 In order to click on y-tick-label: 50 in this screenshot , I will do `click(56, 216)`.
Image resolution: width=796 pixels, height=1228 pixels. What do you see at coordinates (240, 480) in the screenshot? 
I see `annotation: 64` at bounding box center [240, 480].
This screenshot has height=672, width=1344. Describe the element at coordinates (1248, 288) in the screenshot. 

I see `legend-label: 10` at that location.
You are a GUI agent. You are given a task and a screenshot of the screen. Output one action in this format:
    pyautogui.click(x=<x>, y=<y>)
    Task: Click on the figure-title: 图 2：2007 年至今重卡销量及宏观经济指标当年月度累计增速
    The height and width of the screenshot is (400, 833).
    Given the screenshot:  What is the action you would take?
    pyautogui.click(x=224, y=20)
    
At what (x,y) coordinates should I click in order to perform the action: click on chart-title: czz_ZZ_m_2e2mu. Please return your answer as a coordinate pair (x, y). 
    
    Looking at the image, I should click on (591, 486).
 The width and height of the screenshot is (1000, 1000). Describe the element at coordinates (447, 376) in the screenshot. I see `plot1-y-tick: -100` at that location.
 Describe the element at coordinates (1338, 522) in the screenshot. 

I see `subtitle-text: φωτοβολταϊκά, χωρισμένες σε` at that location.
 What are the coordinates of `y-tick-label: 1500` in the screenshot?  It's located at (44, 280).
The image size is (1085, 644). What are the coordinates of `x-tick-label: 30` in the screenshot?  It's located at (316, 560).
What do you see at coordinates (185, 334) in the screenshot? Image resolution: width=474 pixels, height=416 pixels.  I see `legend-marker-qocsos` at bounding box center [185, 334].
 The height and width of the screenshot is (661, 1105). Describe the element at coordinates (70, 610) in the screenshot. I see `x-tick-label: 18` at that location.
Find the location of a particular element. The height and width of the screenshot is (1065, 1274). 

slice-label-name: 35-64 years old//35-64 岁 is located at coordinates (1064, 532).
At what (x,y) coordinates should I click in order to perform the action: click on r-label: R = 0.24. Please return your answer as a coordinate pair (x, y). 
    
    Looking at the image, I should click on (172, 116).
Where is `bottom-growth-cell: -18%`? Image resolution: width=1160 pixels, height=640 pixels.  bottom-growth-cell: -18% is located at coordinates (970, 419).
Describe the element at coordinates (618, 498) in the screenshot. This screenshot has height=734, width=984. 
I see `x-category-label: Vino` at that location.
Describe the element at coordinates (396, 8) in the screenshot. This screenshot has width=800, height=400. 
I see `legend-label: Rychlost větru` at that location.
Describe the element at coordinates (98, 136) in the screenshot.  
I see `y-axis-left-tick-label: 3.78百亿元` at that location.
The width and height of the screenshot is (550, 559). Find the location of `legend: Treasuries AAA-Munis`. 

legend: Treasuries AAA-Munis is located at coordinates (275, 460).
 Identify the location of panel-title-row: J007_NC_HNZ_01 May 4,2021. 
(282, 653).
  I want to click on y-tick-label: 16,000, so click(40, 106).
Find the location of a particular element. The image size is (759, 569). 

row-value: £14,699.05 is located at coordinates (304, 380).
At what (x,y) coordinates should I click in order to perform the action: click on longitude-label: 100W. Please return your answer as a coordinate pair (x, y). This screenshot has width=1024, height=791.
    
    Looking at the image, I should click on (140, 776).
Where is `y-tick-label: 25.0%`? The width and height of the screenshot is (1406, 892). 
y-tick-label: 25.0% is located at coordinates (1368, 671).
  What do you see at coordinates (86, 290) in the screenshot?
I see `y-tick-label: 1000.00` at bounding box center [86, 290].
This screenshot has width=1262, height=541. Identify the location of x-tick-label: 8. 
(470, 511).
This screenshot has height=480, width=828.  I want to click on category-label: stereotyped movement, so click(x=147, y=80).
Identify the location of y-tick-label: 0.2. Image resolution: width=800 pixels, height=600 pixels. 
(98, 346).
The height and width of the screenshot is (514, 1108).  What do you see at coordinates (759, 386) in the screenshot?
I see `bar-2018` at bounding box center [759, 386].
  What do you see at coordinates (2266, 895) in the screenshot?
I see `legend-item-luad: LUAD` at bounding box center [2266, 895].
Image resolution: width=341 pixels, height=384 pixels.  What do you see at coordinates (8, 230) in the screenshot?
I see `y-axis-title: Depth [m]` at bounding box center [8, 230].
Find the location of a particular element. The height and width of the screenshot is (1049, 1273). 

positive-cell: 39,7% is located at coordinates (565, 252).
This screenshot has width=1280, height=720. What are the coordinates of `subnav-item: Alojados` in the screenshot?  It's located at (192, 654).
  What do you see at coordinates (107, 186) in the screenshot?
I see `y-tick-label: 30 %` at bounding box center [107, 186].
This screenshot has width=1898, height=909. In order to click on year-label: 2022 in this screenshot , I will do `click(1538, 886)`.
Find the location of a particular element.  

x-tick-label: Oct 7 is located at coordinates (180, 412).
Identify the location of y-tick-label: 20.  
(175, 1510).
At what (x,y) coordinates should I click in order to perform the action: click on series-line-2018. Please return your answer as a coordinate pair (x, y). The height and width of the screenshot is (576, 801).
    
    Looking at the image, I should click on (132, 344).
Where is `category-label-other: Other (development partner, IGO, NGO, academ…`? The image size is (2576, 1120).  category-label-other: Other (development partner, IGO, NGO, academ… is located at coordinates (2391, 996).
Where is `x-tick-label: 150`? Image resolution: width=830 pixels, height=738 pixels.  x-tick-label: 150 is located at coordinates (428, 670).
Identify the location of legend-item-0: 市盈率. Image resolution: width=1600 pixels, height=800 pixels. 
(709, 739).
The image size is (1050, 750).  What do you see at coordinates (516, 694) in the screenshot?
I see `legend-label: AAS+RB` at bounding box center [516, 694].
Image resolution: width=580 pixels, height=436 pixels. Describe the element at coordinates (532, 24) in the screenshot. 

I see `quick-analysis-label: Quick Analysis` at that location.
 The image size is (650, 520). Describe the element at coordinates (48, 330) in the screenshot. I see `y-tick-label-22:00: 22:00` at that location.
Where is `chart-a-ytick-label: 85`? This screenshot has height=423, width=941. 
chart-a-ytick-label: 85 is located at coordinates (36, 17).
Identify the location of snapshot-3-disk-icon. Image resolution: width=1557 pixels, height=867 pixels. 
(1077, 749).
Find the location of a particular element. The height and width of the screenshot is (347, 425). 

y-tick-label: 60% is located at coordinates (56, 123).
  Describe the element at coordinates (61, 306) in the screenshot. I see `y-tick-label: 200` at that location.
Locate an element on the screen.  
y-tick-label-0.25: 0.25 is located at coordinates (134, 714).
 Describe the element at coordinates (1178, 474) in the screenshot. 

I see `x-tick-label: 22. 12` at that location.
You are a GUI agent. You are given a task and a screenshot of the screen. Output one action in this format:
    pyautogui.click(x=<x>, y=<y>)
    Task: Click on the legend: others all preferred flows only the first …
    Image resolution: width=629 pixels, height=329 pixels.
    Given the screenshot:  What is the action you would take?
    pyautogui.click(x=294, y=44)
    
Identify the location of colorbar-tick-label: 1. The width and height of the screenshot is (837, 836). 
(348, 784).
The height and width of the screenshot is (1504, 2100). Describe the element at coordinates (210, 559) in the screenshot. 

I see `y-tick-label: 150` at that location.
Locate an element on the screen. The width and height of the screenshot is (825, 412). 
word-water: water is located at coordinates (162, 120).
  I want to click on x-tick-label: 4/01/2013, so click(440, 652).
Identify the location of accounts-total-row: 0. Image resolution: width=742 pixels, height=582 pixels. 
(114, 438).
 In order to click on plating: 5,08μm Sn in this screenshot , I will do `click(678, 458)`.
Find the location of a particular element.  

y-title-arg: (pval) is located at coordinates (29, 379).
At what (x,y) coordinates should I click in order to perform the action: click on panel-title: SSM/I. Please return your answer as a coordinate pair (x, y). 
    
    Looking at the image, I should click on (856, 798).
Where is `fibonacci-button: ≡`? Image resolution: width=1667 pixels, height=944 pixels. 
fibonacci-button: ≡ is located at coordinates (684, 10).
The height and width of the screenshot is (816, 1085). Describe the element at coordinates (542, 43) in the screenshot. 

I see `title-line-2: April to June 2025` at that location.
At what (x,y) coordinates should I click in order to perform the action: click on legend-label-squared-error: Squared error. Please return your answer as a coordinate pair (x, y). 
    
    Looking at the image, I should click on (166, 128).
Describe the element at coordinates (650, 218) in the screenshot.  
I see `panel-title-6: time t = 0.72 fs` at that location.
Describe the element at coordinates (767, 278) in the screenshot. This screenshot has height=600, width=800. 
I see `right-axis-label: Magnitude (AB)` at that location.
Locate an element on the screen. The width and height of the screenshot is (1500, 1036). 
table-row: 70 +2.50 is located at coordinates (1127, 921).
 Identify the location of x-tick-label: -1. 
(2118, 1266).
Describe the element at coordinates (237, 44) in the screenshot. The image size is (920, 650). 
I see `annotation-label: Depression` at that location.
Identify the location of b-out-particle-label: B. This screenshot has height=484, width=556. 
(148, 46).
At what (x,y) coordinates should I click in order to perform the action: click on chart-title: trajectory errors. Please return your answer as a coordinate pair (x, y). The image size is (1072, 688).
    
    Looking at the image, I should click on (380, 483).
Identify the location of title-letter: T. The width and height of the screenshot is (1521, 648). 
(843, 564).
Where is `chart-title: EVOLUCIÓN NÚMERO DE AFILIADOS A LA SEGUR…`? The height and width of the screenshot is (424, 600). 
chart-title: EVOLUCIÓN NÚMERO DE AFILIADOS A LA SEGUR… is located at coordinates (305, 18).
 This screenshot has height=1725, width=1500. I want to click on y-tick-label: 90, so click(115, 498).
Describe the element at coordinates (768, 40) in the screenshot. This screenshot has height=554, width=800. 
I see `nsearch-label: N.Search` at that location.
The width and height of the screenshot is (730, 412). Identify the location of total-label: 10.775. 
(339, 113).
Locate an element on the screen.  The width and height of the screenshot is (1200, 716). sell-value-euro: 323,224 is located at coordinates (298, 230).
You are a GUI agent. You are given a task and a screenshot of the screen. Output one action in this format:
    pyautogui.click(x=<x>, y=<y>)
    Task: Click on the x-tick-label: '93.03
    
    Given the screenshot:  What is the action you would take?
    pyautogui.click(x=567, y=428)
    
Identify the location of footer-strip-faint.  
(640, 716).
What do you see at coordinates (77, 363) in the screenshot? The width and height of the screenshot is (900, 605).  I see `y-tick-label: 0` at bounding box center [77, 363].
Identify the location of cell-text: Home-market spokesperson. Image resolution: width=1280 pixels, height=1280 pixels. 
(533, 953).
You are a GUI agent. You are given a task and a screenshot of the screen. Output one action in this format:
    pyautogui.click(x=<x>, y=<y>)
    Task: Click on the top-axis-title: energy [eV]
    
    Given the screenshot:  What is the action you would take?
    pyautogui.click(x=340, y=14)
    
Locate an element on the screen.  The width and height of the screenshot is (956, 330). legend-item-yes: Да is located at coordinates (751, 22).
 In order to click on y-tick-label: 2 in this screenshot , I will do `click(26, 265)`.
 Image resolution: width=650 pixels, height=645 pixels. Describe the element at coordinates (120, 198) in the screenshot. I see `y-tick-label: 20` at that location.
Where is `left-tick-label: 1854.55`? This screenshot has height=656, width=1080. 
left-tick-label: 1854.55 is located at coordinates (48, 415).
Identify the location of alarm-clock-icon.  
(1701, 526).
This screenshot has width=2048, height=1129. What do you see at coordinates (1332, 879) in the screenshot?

┄┄┄┄┄┄┄┄┄┄

What you are asked to do: Arrange every line of the listing from the one containing "The height and width of the screenshot is (514, 1108)." down to the one containing "center [107, 186]." as a Markdown table, skipping blank lines. Use the column headings Row and Line, with the row number under Row and the line's text under Line.

Solution to this problem:
| Row | Line |
|---|---|
| 1 | The height and width of the screenshot is (514, 1108).  What do you see at coordinates (759, 386) in the screenshot? |
| 2 | I see `bar-2018` at bounding box center [759, 386]. |
| 3 |   What do you see at coordinates (2266, 895) in the screenshot? |
| 4 | I see `legend-item-luad: LUAD` at bounding box center [2266, 895]. |
| 5 | Image resolution: width=341 pixels, height=384 pixels.  What do you see at coordinates (8, 230) in the screenshot? |
| 6 | I see `y-axis-title: Depth [m]` at bounding box center [8, 230]. |
| 7 | Find the location of a particular element. The height and width of the screenshot is (1049, 1273).  |
| 8 | positive-cell: 39,7% is located at coordinates (565, 252). |
| 9 | This screenshot has width=1280, height=720. What are the coordinates of `subnav-item: Alojados` in the screenshot?  It's located at (192, 654). |
| 10 |   What do you see at coordinates (107, 186) in the screenshot? |
| 11 | I see `y-tick-label: 30 %` at bounding box center [107, 186]. |